Pharmacodynamic properties
Doxycycline is a bacteriostatic antibiotic that acts by interfering with the bacterial protein synthesis of sensitive species.
Doxycycline is a semi-synthetic tetracycline derived from oxytetracycline. It acts on the subunit 30 S of the bacterial ribosome, to which is bound reversibly, blocking the union between aminoacyl-tRNA(transfer RNA) to the mRNA-ribosome complex, preventing the addition of new aminoacids into the growing peptide chain and thus interfering with protein synthesis.
Doxycycline is active against Mycoplasma spp. (chickens) and Pasteurella multocida (fattening pigs).

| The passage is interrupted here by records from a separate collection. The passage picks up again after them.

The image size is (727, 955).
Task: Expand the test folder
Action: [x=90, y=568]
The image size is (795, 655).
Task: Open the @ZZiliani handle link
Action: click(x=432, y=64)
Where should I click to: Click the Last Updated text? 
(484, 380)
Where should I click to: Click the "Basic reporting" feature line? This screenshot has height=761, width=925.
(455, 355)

Sensitivity of Doxycycline against Pasteurella multocida strains isolated from fattening pigs in 2004 has been determined, by means of agar dilution method. MIC90 values found are shown in next table (source of breakpoints: NCCLS 2000).The concentration range used is 0.065 - 16µg/ml.
| Pasteurella multocida |
MIC 90 | 0.25 |
Breakpoints | Sensitive ≤4 µg/ml |
MIC90 of micro-organisms involved in porcine respiratory complex. |
There are at least two mechanisms of resistance to tetracyclines:
One mechanism is evidenced by decreased ribosome affinity for the tetracycline-Mg2+ complex owing to chromosomal mutations. It is a ribosomal protection mechanism, in which protein synthesis is resistant to inhibition through a cytoplasmic protein (Prescott et al., 2000).

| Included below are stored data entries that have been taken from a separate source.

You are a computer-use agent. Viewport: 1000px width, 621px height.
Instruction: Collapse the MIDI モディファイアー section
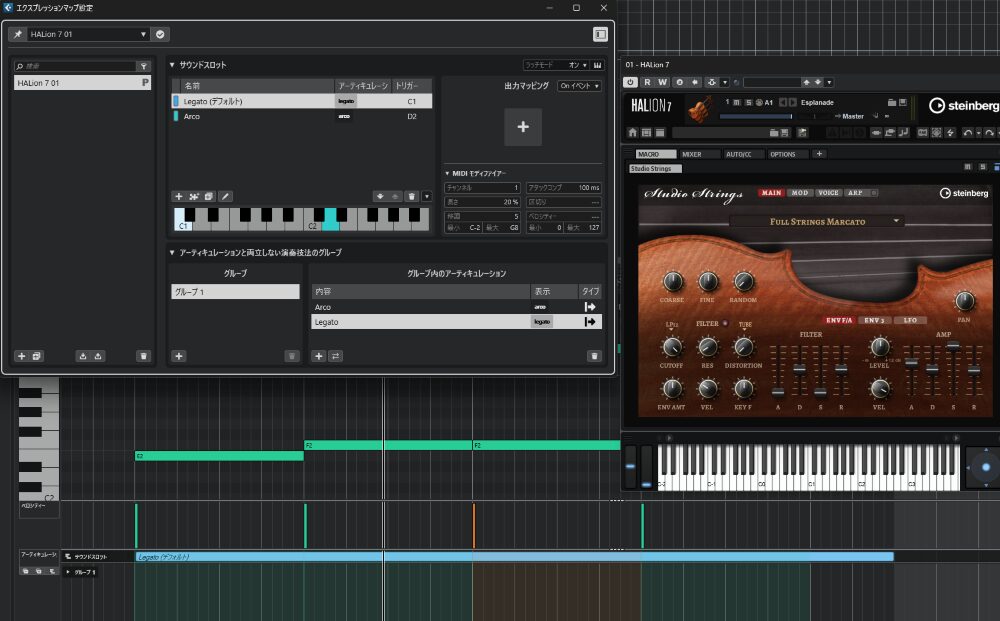point(448,173)
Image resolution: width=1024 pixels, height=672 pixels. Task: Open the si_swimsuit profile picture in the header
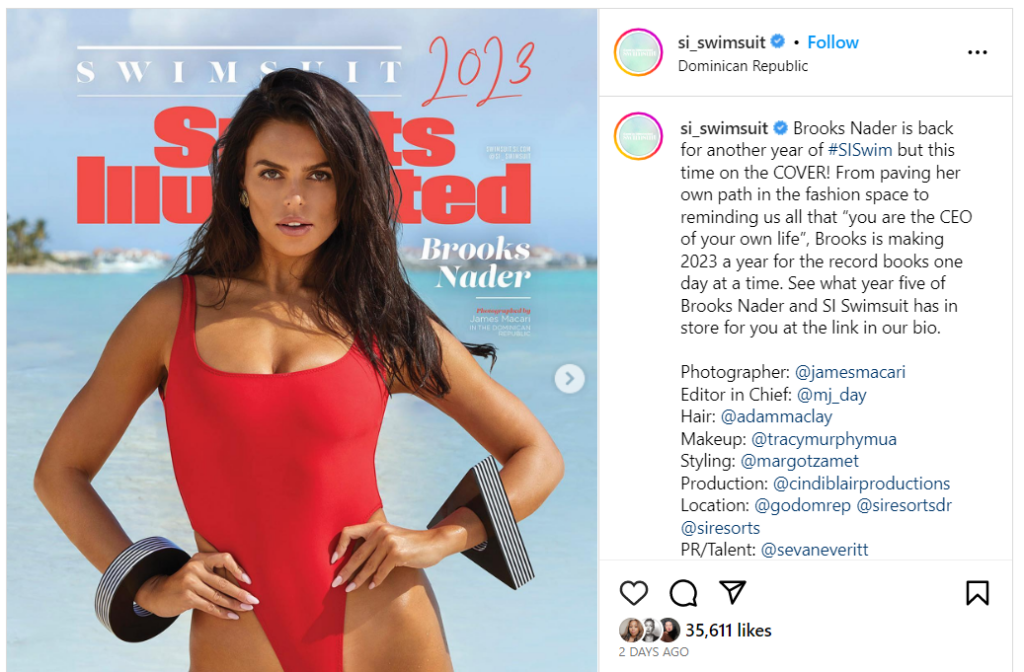pyautogui.click(x=638, y=52)
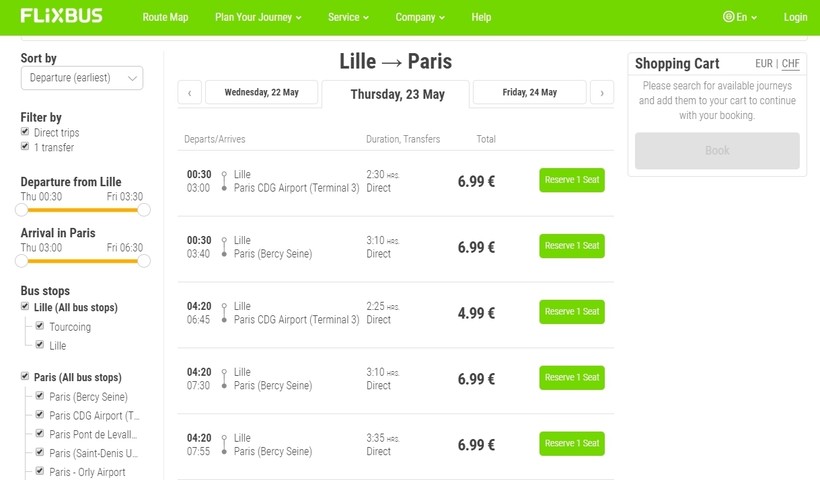Open the Company menu
The width and height of the screenshot is (820, 480).
click(x=420, y=17)
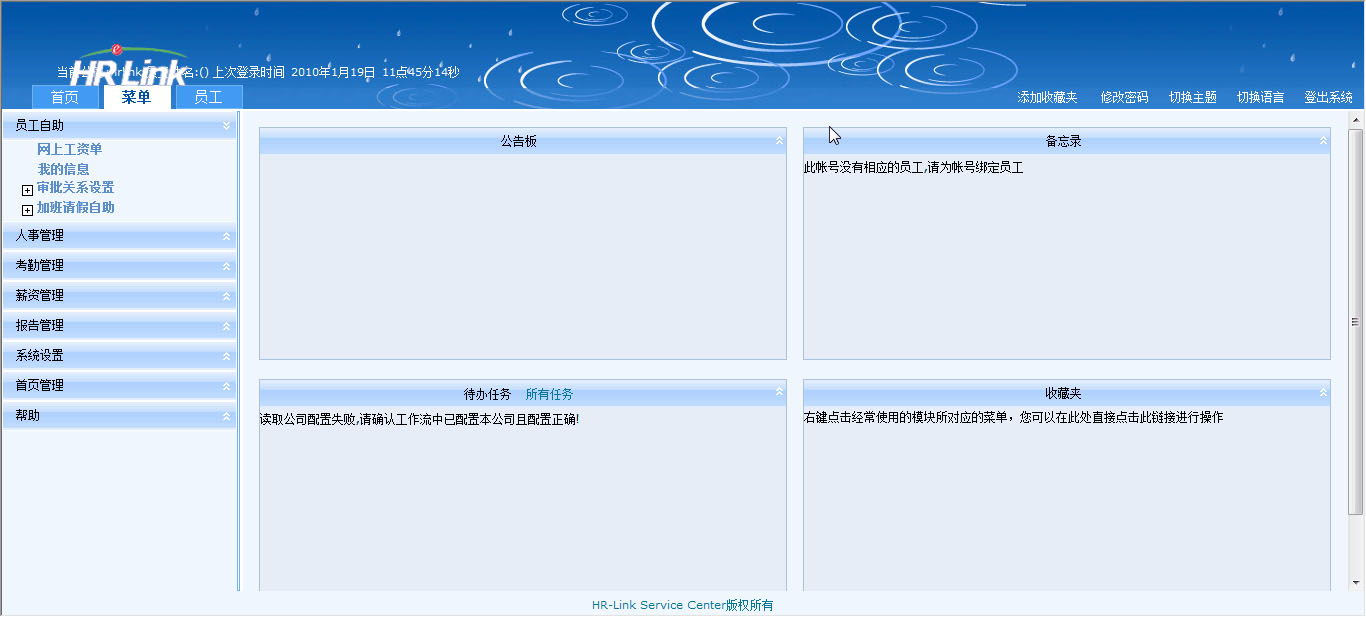Open 我的信息 in the sidebar
This screenshot has height=617, width=1366.
pyautogui.click(x=64, y=169)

The most important mechanism of acquired resistance to tetracyclines is plasmid mediated, and is evidenced by a decrease in the cellular accumulation of the drug. The basis of this decrease is a reduction of the active transport of tetracyclines into the cell due to alterations of the external cellular membrane and increased efflux (or active pump elimination) by acquisition of new transport systems of cytoplasmic membrane. (Prescott et al., 2000). The alteration in the transport system is produced by inducible proteins codified in plasmids and transposones. Because the action mechanism of all tetracyclines has the same base, when resistance occurs, normally there is cross-resistance and complete within its group.

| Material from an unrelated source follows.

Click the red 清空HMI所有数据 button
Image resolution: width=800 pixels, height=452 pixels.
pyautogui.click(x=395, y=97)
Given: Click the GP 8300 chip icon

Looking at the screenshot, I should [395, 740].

Resistance to tetracyclines may not only be the result of therapy with tetracyclines, but may also be caused by therapy with other antibiotics leading to selection of multi-resistant strains including tetracyclines. although minimal inhibitory concentrations (MIC) tend to be lower for doxycycline than for older generation tetracyclines, pathogens resistant to one tetracycline are generally also resistant to doxycycline (cross resistance). Both long term treatment and treating for an insufficient length of time and/or sub-therapeutic dosages can select for antimicrobial resistance and should be avoided.
Pharmacokinetic properties
Doxycycline is bio-available after oral administration. When orally administered, it reaches values greater than 70% in most species.
Feeding can modify the oral bioavailability of Doxycycline. In fasting conditions bioavailability is around 10 – 15% greater than when the animal is fed. Doxycycline is well distributed through the body as it is highly lipid soluble. It reaches well irrigated tissues as well as peripheral ones. It accumulates in liver, kidney, bones and intestine; enterohepatic recycling occurs. In lungs it always reaches higher concentrations than in plasma. Therapeutic concentrations have been detected in aqueous humour, myocardium, reproductive tissues, brain and mammary gland.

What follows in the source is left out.